→ TEXT
** Start **

Sud Aviation continued to expand, merging in 1970 with another rival, Nord Aviation, and with the missile and space group called SEREB [Société pour l'étude et la Realisation d'Engins Balistiques]. Together they formed Societe National. Industrielle Aérospatiale. By then, company officials had learned sharp lessons from the Concorde. They vowed that on their next attempt, they would build something that airlines actually would buy. Aerospatiale manufactured products ranging from light utility and business aircraft to large commercial civil transport aircraft and from light helicopters to heavy-lift, multi-engine helicopters.

The formation of Aerospatiale in 1970 created an entity of 40,000 employees with four divisions: aircraft, helicopters, tactical missiles, plus ballistic missiles and space transport systems. From here, co-operation became the norm, not only on Concorde but through the ATR regional aircraft consortium formed with Italy's Alenia. In 1992 Eurocopter was formed with Germany's Dasa. Euromissile was founded with Dasa forerunner MBB in 1972, and Eurosam was formed in 1989 with Thomson-CSF and Alenia to develop the Aster missile system. This next effort took shape within an international collaboration called Airbus Industrie, which brought in British Aerospace as a partner, along with a subsidiary of Germany's firm of Messerschmitt-Bolkow-Blohm. They proceeded to build the two-engine Airbus A-300 jetliner. It had the wide cabin of Boeing's 747, which was popular for its spaciousness.

At first, the A-300 looked like another flop. Few of them sold, while the French government continued to build these aircraft to provide jobs. Aérospatiale could not simply cut back production and lay off its workers, for French law required that such unemployed people were to receive 90 percent of their pay for a year, while retaining their extensive health benefits. As a result, Airbus Industrie was building planes that no one wanted.

Yet while the high price of fuel helped to kill Concorde, it saved Airbus, because the A-300 burned less fuel. It had rivals in triple-engine wide-body airliners-the Lockheed L-1011 and the McDonnell Douglas DC-10. But the A-300 had one less engine and hence was lighter in weight, which is why it used less fuel.

** End **

→ INSTRUCTIONS
[a] In the Aerospatiale text, why did the A-300 burn less fuel than the Lockheed L-1011 and the McDonnell Douglas DC-10?
[b] Please list the four divisions Aerospatiale had when it formed in 1970, according to the Aerospatiale text.

→ DATA EXTRACT
** Start **

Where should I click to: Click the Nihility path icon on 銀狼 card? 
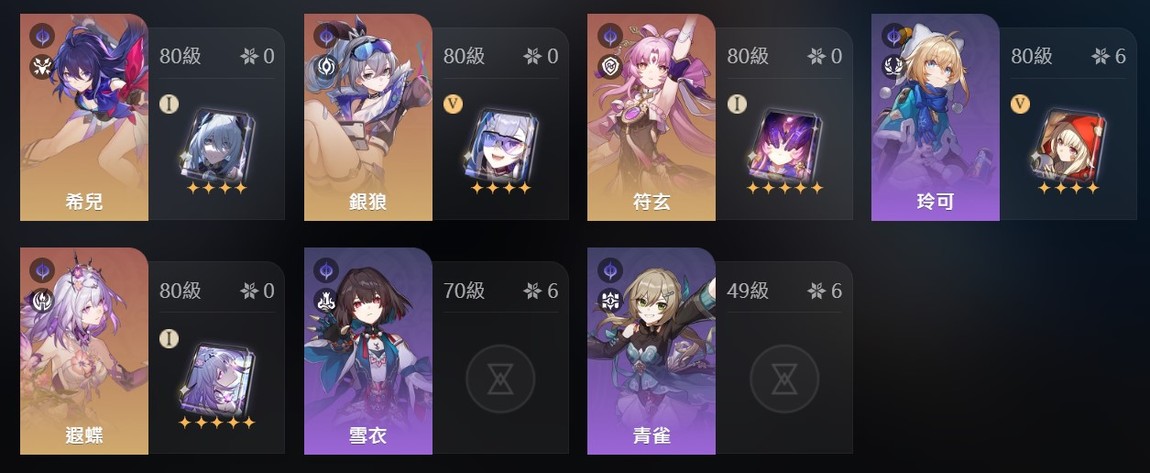pyautogui.click(x=326, y=67)
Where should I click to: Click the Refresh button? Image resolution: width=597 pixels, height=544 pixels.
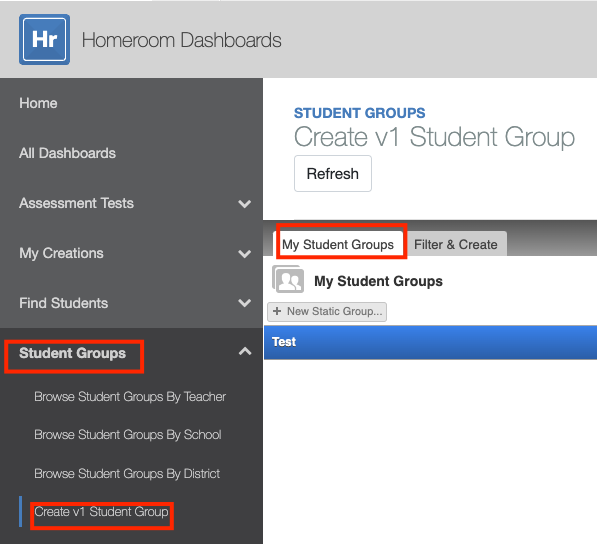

** End **

→ FULL ANSWERS
[a] It had one less engine and was therefore lighter.

[b]
- Aircraft
- Helicopters
- Tactical missiles
- Ballistic missiles and space transport systems